Ce pauvre registre que je te donne ne peut en tenir autant que celui de mon âme, et je n’ai pas besoin de memento pour faire le bilan de ta chère amitié. Je serais bien imprudent de l’extraire de moi, pour le confier en double à ces tablettes.

Avoir un auxiliaire pour me souvenir de toi, ce serait admettre que je puis t’oublier.

LXXX

Non, tu ne te vanteras pas de me faire changer, ô Temps ! Tes pyramides, reconstruites sur de nouvelles assises, n’ont pour moi rien de surprenant, rien d’extraordinaire : elles ne sont que les revêtements d’une matière antérieure.

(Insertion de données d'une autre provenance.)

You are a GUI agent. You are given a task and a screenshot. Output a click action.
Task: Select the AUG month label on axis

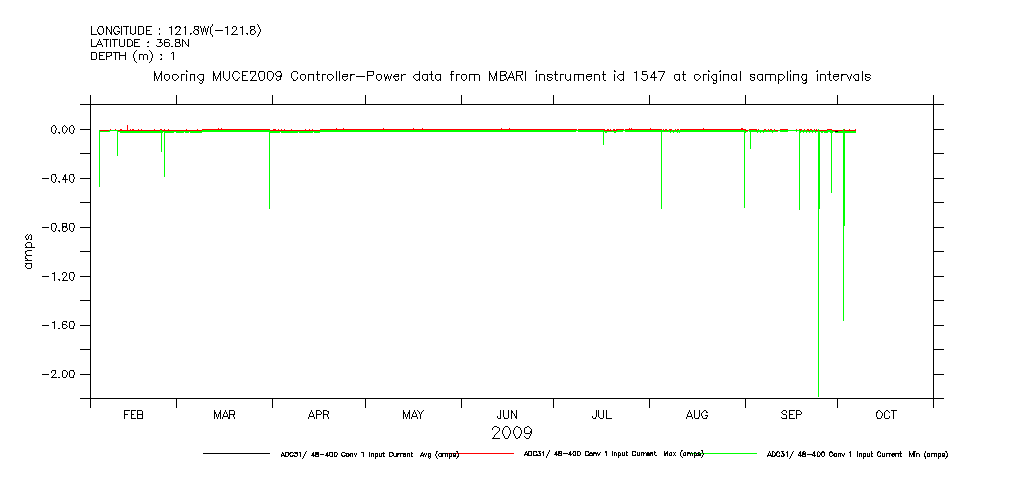click(697, 414)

Notre destinée est brève, et c’est ce qui fait que nous admirons ces choses que tu nous donnes comme antiques ; et nous les croirions faites tout exprès pour nous, plutôt que de nous rappeler qu’elles étaient connues auparavant.

Je fais fi de toi et de tes registres, et je ne m’étonne ni de ton présent ni de ton passé. Je ne vois que mensonge dans ces monuments que tu défais et refais dans ta hâte continuelle.

Pour moi, je fais le vœu, le vœu pour toujours, d’être constant, en dépit de toi et de ta faux.